W3C home > Mailing lists > Public > w3c-rdfcore-wg@w3.org > June 2002

Re: literals, again.

From: pat hayes <phayes@ai.uwf.edu>
Date: Fri, 28 Jun 2002 11:28:40 -0500
Message-Id: <p05111b30b94237df2a6b@[65.217.30.113]>
To: Dan Connolly <connolly@w3.org>
Cc: w3c-rdfcore-wg@w3.org

>  >
>>  1. Literals are not strings.
>
>You keep saying that, but what if you say: Literals are,
>sometimes, strings. Sometimes they're not.

Yuk. Having alternatives in a semantics is even worse. Couldnt we say 
that having no lang tag is actually having a lang tag of "none" ?

>Think of Literal as a union of
>String, String X Lang, XML-thing, XML-thing X Lang.
>(XML-things happen to have string serializations)

And can we say that Lang is a string? Then literals are pairs <x,y> 
where x is either a string or an XML structure and y is a string from 
a finite list of lang strings. Yuck but doable.

>
>Or think of String as a subsort of Literal,
>if sorted logics is an appealing analogy...
>
>>  2. Literals are 3-tuples, consisting of a bit and two strings, the
>>  second of which is an XML lang tag.
>>
>>  There are some constraints on these three parts of a literal.
>>
>>  3. If the bit is set (Im not sure if that is a one or a zero) then
>>  the second string is required to be well-formed XML.
>>  4. If the bit is set, then the lang tag is understood to be the lang
>>  tag of the second string.
>>  5. If the bit is not set, then the lang tag is understood to indicate
>>  that the second string is an expression of that language.
>
>The lang tag works the same way whether the bit is set or not:
>it's just an optional language tag.

OK, I was basing the comments on what was told me at the F2F. I guess 
it all depends on what 'language tag' is supposed to mean when 
attached to a string. Strict MT answer: nothing, you are saying.

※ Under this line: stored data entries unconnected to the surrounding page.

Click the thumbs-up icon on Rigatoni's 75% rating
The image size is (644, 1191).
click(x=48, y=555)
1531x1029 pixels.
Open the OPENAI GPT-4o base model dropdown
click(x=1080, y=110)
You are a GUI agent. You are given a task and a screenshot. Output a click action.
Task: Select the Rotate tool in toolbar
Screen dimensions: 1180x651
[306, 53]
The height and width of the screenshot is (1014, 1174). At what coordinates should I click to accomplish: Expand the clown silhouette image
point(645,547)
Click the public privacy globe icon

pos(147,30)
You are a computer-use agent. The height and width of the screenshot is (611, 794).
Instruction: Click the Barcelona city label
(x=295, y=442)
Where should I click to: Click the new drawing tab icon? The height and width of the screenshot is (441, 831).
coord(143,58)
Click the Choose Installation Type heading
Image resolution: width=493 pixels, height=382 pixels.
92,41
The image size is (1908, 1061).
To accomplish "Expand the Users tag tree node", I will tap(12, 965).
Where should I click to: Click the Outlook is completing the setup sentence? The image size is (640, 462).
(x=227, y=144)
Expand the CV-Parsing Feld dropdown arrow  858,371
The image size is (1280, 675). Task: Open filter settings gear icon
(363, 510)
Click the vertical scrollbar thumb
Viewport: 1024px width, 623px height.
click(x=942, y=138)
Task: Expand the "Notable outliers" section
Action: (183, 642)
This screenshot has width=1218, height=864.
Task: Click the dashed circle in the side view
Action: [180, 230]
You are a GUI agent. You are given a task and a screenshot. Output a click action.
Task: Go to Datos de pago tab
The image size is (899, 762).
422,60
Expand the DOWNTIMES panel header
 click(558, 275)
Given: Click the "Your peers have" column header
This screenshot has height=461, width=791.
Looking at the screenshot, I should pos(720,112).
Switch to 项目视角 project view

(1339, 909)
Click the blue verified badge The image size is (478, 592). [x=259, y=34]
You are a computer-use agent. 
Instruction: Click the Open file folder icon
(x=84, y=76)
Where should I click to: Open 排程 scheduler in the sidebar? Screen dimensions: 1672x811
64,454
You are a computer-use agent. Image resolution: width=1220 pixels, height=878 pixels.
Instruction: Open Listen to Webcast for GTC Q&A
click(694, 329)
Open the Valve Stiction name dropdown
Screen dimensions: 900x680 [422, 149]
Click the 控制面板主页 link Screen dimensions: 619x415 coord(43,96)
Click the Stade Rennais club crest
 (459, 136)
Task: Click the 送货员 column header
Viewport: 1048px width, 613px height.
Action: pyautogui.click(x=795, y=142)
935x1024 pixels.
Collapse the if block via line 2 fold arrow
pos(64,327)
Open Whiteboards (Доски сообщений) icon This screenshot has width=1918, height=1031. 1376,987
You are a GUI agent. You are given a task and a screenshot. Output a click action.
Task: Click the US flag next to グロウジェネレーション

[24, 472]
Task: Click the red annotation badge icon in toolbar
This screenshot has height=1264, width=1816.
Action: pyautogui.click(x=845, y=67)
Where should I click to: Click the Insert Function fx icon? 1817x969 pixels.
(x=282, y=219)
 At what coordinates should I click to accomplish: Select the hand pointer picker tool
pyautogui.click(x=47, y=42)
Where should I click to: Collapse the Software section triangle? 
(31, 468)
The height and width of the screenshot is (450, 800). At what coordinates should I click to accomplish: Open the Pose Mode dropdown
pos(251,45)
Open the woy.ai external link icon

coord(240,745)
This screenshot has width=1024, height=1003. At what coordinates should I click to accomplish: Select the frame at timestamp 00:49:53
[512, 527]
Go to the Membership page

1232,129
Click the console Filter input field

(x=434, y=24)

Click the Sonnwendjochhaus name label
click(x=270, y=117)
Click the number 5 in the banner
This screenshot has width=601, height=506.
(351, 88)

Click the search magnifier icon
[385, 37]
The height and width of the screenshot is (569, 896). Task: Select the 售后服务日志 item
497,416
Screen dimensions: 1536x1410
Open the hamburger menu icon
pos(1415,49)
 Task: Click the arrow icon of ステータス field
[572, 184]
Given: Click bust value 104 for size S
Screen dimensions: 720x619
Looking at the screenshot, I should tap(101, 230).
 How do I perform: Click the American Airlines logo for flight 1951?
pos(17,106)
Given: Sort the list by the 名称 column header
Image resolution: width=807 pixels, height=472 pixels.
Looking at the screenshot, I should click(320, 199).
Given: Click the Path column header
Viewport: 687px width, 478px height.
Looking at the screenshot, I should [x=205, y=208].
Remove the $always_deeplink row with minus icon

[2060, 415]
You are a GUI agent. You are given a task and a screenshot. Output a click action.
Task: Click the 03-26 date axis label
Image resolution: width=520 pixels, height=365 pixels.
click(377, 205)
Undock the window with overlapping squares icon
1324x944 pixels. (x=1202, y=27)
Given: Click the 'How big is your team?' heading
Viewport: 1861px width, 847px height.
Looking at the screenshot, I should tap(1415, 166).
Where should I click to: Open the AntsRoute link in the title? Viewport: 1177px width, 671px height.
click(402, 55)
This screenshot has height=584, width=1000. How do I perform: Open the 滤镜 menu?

>  > This has some curious consequences.
>>
>>  First, (3) has the consequence that any RDF engine must include an
>>  XML parser, even if it is not expected to parse RDF/XML.
>
>Yes, this is very unaesthetic, to me.
>
>>  The graph
>>  syntax has all of XML syntax incorporated into it. This seems to me
>>  to be the most serious problem. Under these circumstances it hardly
>>  seems worth having the graph syntax: it would be better to just
>>  identify RDF with RDF/XML and stop pretending.
>
>No, for the purposes that the graph serves, the fact that
>literals can be XML-things is sorta like the fact that
>strings are over the unicode alphabet; it's pretty opaque;
>you don't need to consider the model-theoretic impact
>of each part of the XML grammar any more than you need
>to consider each unicode character separately.

The model theory doesn't need to go into the details, but an actual 
RDF engine cannot recognize well-formed RDF graphs without using a 
full XML parser. Which means that it is now disingenuous to say that 
RDF/XML is a lexicalization syntax for RDF graphs; the XML encodes 
the graph which includes the XML, so its just a roundabout way of 
encoding XML. (This was brought home to me by Patrick's idea, 
expressed in a discussion at the F2F, to encode 'inner contexts' as 
XML/RDF literals. That seemed insane to me at the time, since I was 
thinking of literals as semantically opaque; but with this view of 
the RDF graph it makes perfect sense. By the way, it also provides a 
neat way to do reification better than by using reification. :-)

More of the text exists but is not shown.